Each diagnosis comes from a runtime event documented above. The reason the trace works is that every state transition emits an event into the per-P trace buffer, lock-free.


14. A note on GODEBUG

Several flags expose runtime internals at runtime:

  • GODEBUG=schedtrace=1000,scheddetail=1 — every second, print the scheduler state to stderr: G/M/P counts, per-P queue lengths.
  • GODEBUG=gctrace=1 — every GC cycle, print a one-line summary.
  • GODEBUG=netdns=2 — enable verbose DNS lookups.
  • GODEBUG=asyncpreemptoff=1 — disable SIGURG preemption.
  • GODEBUG=tracebackancestors=N — show N levels of "who created this goroutine" in panics.
  • GODEBUG=cgocheck=2 — strict cgo pointer checking.
  • GODEBUG=madvdontneed=1 — change scavenger MADV behavior.

These are senior tools; do not enable them in production except briefly to diagnose. schedtrace=1000 is the closest thing Go has to strace for the scheduler.


15. Closing — what this document is not

This document does not cover:

  • The garbage collector mark phase in detail (write barrier, tri-color invariant). That belongs in a GC document.
  • Escape analysis. That is a compiler topic.
  • The internal runtime.mutex (futex-based) vs sync.Mutex distinction.

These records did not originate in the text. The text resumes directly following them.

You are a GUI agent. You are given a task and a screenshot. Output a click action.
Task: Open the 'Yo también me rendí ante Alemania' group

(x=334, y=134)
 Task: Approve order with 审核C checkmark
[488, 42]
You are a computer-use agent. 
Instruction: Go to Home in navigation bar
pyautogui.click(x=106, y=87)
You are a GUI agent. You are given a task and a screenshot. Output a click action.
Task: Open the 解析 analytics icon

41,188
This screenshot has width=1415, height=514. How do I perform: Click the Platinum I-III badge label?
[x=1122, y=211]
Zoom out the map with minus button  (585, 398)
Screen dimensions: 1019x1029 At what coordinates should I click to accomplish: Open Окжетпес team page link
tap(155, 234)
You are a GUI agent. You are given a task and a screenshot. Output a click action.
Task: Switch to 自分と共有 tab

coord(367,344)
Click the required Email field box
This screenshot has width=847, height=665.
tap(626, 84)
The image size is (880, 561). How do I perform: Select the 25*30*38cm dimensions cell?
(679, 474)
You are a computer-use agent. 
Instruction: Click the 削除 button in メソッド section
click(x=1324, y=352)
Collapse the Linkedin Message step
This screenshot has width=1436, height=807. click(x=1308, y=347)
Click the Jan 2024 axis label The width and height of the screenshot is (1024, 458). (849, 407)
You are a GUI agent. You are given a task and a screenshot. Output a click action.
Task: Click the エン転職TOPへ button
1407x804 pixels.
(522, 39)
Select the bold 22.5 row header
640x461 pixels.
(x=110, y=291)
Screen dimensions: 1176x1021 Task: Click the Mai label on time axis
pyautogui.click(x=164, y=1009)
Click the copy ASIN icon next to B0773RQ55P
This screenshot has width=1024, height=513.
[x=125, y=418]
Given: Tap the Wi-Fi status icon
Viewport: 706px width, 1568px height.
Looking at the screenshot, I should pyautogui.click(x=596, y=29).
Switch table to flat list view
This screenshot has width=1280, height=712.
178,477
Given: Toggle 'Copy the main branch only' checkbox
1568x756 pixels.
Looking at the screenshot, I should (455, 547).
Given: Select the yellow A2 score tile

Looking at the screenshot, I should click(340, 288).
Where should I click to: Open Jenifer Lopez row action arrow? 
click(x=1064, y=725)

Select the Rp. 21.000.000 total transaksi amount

Briefly: runtime.mutex is for runtime-internal use only and is uncontended-fast; sync.Mutex is for user code and integrates with semacquire for the slow path.
  • The unsafe pointer rules for cgo. That is cmd/cgo territory.

What it does cover is the connective tissue between stdlib APIs and runtime internals, which is the layer most engineers find under-documented. If you have read to here, you should be able to:

  • Pick any blocking stdlib call and predict which runtime state machine it parks in.
  • Read a goroutine dump and recognize IO wait, chan send, chan receive, semacquire, sleep, GC assist wait, runnable, and know what produced each state.
  • Read a trace.out and follow a request goroutine end to end.
  • Read a TSan report and identify whether the missing happens-before is in application code, in a sync primitive, or in a channel.
  • Decide between block profile, mutex profile, CPU profile, and trace for a given symptom.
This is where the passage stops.